● **Exercise**:
Filter the material below down to the lines with the word "screenshot" and give those lines.

──────── Listed records

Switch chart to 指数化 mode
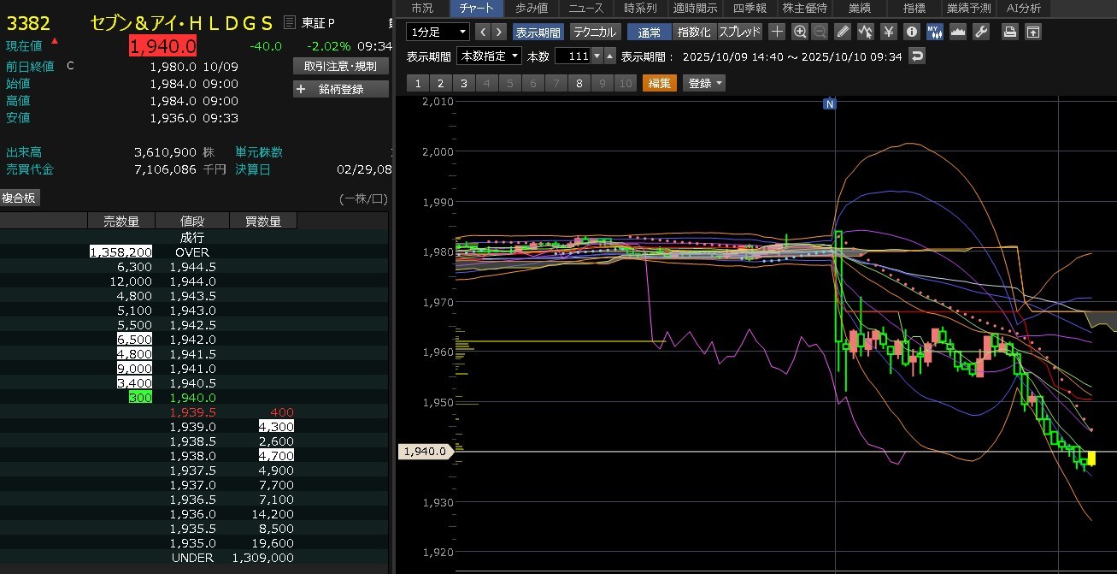 (x=693, y=33)
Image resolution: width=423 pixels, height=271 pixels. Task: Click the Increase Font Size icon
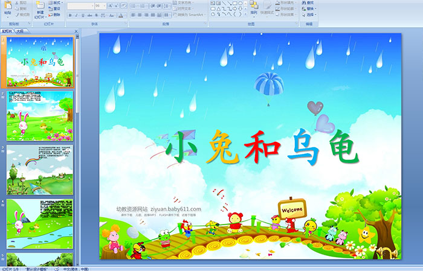click(x=108, y=5)
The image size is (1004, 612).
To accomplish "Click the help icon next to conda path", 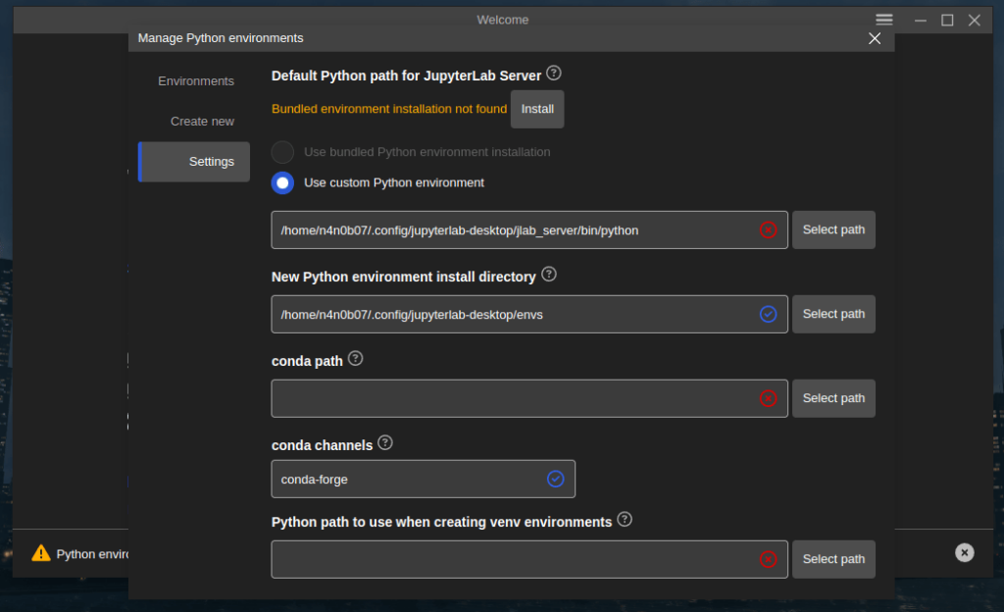I will pos(355,358).
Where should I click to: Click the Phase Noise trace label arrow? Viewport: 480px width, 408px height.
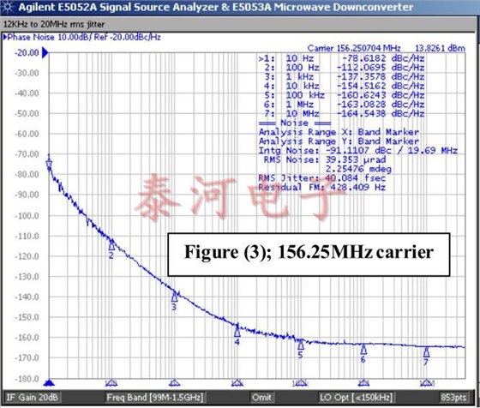pos(5,38)
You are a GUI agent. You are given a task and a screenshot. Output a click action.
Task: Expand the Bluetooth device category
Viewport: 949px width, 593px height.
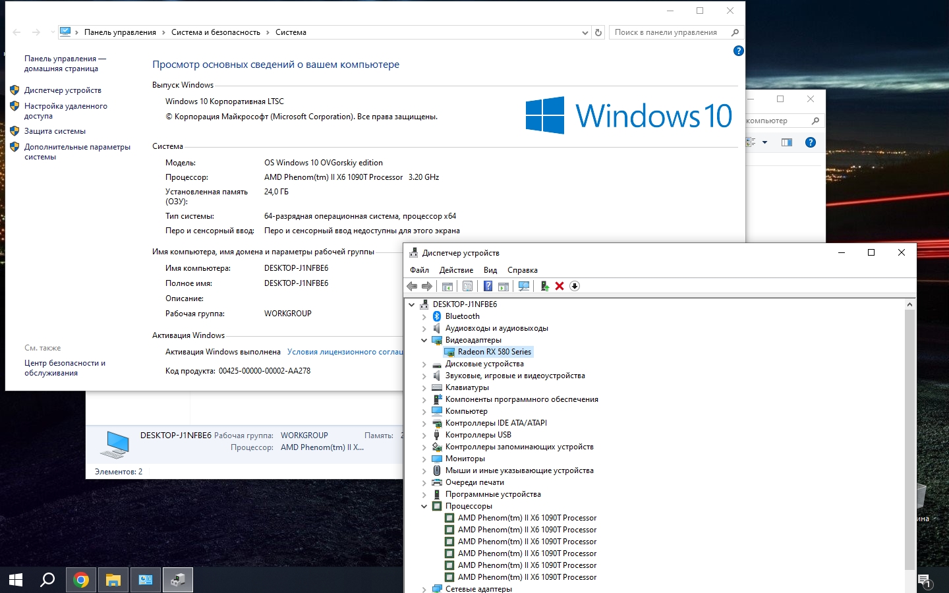click(x=424, y=316)
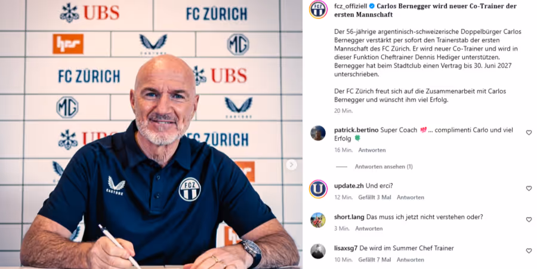537x269 pixels.
Task: Reply to patrick.bertino via Antworten
Action: [372, 150]
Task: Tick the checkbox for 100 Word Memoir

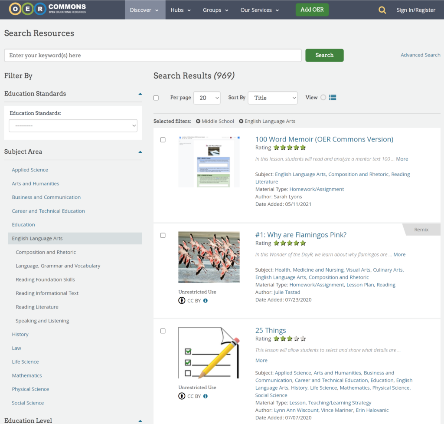Action: point(163,140)
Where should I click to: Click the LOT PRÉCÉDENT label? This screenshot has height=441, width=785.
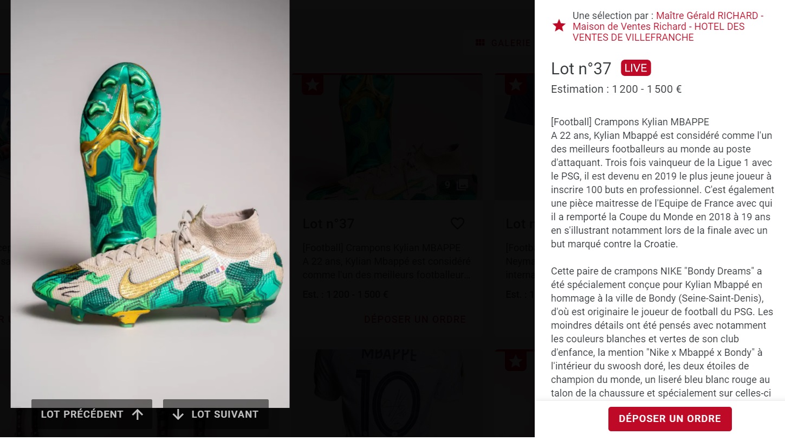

────────────────

● **Solution to the problem**:
You are a GUI agent. You are given a task and a screenshot. Output a click action.
Where should I click to: Click the LOT PRÉCÉDENT label? This screenshot has height=441, width=785.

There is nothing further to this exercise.